Salamander Street was founded at a kitchen table in Leith in late 2018. Founder and Publisher George Spender was previously the Editorial Director of Oberon Books, a specialist drama publisher (since acquired by Bloomsbury). Moving from London to Edinburgh to take up the position of Publications Editor at Edinburgh International Festival, George temporarily stayed with the playwright James Ley on Salamander Street, which seemed as good a name as any for a new publisher. We began life as a drama specialist, but the pandemic put stop to theatre for several years, so we decided to diversify and publish what interests us. We’ve since put out biographies, memoirs, non-fiction, photography and poetry, as well as maintaining a core drama list, with plenty of Scottish playwrights.

Tell us about some of your key stories.

Our first title was a dual volume of plays about the Tay Bridge disaster by Peter Arnott. Tay Bridge was performed at Dundee Rep and The Signalman at Glasgow’s A Play, A Pie and A Pint. The Signalman went on to win Best New Play at The Critics’ Awards for Theatre in Scotland, 2020. We’re also really proud to have published the first collection of plays from A Play, A Pie and A Pint, which produces some of the best dramatic writing in Scotland.

One of our first non-fiction successes was Brickwork: A Biography of The Arches by David Bratchpiece and Kirstin Innes (Scabby Queen), the story of the legendary Glasgow club and theatre (and its untimely end). We found a blog post written by Kirstin lamenting its closure. She’d worked as its publicity manager for a couple of years and we commissioned her to write the venue’s story. David, the club’s longest serving member of staff, came on as a co-author shortly after. They wove together an incredible oral history, interviewing hundreds of staff, DJs, playwrights, performers and punters who’d made the venue what it is. It’s probably the only book in history to be both shortlisted for the Theatre Book Prize and top the Dance Music book chart on Amazon.

The Club on the Edge of Town by Alan Lane was another great success for us. It’s the incredible true story of how a tiny theatre company in Leeds pivoted to become a food bank during the pandemic, delivering food parcels and feeding over 15,000 people. It’s both a deeply moving tribute to the transformative power of art, and a scathing takedown of the political classes who’ve allowed inequality and poverty to run rampant in our society.

→ Questions to answer:
**a)** In the Salamander Street text, list the kinds of books the publisher says it has put out since it decided to diversify.
**b)** Extend the Salamander Street text with a further paragraph that follows on from its last one.

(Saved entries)

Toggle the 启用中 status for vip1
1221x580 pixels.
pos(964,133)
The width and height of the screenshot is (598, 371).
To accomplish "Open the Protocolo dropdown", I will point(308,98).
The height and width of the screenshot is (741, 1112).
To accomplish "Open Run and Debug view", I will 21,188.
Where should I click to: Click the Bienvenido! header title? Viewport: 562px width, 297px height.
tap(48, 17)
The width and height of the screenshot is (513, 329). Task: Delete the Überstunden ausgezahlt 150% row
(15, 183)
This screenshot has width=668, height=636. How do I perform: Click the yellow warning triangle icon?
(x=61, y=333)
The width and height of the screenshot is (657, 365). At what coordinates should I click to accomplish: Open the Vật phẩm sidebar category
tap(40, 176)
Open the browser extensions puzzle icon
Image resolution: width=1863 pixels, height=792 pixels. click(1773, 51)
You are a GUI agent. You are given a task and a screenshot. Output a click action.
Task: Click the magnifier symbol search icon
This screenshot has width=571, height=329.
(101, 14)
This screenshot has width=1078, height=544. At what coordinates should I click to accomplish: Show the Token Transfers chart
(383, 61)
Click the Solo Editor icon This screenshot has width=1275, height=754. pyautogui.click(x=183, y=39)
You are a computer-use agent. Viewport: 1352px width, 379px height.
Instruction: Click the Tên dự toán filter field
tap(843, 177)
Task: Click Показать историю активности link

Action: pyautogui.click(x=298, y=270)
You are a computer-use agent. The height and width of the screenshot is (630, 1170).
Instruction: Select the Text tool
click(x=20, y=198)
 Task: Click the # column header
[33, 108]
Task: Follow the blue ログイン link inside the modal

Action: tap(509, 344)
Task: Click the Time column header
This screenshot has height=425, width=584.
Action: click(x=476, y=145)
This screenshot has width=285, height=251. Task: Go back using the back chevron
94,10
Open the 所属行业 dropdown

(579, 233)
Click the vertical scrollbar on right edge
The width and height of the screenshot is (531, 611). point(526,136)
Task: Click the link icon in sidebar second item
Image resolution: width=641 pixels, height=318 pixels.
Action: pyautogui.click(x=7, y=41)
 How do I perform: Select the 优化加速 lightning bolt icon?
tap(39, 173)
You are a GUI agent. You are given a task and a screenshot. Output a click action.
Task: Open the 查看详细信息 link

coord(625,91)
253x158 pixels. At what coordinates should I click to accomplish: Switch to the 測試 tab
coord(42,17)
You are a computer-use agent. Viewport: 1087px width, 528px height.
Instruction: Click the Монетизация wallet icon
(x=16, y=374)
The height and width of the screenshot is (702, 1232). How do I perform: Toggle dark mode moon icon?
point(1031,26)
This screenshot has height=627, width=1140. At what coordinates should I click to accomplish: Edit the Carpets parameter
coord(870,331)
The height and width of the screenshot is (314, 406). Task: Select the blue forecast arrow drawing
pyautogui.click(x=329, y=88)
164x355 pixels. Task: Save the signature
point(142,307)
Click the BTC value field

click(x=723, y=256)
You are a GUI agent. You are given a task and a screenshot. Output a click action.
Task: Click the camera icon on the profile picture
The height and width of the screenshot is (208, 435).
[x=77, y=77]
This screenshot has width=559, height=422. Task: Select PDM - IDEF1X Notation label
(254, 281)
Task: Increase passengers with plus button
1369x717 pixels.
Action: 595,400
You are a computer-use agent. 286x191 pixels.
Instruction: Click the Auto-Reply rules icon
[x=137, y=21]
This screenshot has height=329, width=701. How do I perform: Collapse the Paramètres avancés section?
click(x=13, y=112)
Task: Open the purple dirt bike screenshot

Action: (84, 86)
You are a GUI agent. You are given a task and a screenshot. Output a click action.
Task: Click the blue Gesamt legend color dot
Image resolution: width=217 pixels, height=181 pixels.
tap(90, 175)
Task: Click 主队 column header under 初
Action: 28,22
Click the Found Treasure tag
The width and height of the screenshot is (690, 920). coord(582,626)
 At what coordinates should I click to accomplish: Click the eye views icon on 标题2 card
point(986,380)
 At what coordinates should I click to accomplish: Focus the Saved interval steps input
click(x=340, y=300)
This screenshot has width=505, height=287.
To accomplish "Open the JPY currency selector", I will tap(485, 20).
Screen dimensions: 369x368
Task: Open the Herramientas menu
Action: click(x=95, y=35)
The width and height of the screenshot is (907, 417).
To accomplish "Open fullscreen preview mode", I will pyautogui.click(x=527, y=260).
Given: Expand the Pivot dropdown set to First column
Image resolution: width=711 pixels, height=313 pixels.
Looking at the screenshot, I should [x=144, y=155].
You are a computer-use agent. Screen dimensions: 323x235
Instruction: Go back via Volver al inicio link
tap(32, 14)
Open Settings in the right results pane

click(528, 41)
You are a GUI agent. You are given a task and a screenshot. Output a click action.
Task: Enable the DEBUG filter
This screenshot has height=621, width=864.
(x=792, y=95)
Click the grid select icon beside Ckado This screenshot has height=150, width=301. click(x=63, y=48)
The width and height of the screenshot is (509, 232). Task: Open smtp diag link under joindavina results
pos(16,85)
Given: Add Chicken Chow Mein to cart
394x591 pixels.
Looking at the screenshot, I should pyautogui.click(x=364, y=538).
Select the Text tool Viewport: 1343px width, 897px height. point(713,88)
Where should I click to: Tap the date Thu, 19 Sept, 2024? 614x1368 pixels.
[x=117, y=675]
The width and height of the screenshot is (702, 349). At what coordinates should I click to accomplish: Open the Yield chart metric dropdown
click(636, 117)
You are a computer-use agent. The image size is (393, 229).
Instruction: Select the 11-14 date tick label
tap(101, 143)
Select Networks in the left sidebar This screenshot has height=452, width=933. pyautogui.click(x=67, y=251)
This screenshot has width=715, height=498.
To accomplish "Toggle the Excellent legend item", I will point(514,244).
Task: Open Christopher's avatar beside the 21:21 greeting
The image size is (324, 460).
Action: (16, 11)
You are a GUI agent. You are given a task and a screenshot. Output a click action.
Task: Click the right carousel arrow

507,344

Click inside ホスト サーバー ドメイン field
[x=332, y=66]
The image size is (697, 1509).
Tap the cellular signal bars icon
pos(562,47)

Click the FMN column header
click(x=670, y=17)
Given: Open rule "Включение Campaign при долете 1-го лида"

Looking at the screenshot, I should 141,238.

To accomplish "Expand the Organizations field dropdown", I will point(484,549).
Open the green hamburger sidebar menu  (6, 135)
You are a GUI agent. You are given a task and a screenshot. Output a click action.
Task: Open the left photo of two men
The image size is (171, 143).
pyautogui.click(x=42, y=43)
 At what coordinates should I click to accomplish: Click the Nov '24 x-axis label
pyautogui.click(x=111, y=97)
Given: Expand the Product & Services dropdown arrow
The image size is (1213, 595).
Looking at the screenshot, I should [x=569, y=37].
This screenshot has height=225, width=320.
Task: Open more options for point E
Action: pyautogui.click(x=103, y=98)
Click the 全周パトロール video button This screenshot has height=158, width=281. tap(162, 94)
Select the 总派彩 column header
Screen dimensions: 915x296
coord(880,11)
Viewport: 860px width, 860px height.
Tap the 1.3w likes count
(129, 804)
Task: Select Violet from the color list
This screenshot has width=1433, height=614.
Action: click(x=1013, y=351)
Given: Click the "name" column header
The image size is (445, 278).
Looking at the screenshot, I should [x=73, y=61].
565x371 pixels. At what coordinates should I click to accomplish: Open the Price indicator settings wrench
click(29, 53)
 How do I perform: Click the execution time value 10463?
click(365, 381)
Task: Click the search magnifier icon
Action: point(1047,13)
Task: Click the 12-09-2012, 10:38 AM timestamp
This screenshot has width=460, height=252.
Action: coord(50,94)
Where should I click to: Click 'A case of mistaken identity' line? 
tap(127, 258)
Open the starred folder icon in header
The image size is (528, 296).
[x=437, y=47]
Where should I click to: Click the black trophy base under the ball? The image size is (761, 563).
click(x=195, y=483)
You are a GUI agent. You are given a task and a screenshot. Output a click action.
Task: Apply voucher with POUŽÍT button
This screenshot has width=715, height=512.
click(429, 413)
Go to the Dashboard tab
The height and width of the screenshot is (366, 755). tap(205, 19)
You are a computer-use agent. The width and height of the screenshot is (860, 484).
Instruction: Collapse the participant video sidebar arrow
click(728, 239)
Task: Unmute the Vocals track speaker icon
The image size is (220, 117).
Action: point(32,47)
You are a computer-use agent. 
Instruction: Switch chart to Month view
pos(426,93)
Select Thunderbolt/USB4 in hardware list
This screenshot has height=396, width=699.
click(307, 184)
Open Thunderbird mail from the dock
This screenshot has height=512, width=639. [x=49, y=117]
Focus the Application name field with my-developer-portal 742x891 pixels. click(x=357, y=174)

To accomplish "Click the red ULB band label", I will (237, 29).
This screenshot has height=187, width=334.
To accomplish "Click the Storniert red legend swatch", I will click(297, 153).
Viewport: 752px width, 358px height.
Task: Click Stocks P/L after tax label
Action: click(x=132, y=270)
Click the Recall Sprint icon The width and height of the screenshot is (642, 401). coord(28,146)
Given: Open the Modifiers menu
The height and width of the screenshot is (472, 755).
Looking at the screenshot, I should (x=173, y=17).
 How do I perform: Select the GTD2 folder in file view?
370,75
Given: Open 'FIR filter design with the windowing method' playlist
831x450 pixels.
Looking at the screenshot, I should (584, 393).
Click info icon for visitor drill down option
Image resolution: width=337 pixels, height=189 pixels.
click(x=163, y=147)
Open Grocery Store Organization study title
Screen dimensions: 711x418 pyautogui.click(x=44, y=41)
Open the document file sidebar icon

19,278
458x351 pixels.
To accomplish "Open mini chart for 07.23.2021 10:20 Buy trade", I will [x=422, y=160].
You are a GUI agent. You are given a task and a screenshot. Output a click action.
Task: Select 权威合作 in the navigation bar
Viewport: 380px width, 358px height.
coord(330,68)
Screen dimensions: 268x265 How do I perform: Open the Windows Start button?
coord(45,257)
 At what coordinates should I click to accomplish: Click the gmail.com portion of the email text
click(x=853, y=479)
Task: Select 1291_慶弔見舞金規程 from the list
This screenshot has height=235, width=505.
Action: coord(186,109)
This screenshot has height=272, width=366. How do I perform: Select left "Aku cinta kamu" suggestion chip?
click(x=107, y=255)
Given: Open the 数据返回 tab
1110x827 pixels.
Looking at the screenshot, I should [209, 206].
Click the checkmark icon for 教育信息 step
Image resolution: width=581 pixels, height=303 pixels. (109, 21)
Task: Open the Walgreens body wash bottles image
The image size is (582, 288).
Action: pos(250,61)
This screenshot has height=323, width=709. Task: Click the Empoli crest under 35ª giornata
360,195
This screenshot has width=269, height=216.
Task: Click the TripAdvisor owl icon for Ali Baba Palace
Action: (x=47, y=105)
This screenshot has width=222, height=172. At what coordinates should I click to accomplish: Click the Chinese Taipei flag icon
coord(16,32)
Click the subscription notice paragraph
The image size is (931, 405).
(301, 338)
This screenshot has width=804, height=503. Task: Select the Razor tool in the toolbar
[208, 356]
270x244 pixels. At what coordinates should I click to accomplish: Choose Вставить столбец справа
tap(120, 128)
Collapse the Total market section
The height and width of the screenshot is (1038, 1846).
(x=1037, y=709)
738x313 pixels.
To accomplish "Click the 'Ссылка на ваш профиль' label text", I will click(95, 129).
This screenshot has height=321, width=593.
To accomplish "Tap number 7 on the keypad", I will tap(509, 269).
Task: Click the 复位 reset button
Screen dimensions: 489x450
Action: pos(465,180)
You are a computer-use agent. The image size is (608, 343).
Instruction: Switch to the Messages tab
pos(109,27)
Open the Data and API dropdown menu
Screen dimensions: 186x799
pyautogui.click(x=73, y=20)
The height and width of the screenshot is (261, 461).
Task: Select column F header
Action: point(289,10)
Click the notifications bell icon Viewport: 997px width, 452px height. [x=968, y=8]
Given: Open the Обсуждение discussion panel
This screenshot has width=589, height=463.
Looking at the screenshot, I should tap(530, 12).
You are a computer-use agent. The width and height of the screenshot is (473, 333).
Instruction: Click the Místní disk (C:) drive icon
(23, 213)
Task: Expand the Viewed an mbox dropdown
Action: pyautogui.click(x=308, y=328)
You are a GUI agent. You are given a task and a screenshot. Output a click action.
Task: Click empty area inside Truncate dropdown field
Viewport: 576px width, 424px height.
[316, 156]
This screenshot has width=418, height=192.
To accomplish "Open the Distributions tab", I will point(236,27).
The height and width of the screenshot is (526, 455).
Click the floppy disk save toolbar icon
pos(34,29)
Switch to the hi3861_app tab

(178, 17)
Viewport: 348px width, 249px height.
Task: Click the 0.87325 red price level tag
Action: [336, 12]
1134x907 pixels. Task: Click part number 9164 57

→ Written responses:
**a)** biographies, memoirs, non-fiction, photography, poetry

**b)**
Our big September title is I am ill with hope, the first collection of poems and sketches by poet-artist Oliver Gomm, aka Gommie. In the aftermath of a failed acting career, Gommie walked around the UK with nothing but a tent and a large collection of pens, writing poems and creating works of art based on the conversations he’d had with the people he met. It’s a moving, accessible and very funny collection – we’ve got high hopes for it.

What draws you to a story? What makes a good story?

So many hard-to-describe elements at play. Humour, originality, pacing. We know it when we see it!

What stories should we look forward to or check out this year?

We’re publishing two novellas in 2023 to mark the start of our fiction list. Dry Remains is an examination of death from one of South Africa’s most celebrated playwrights, Athol Fugard, co-written with his wife, the poet Paula Fourie. It’s a stunning macabre work, structured around the five stages of decomposition of the author’s body. It’s like Paul Auster meets Samuel Beckett.

Then we have a novella by the playwright and musician Christopher Brett Bailey, I Saw Satan at the 7/11. An unnamed narrator spots Satan buying soy milk at a convenience store two miles north of Hell, and they go on a screwball road trip together. Think South Park meets Fear and Loathing in Las Vegas.

Finally, we have a new memoir, Before We Go Live, by the Twitch streamer Stephen Flavall, aka Jorbs. The book tells all about the shady goings on behind the scenes of this billion-dollar new industry. It’s about what happens when real life intersects with entertainment and learning to act with kindness and humour in an online world full of prejudice and abuse.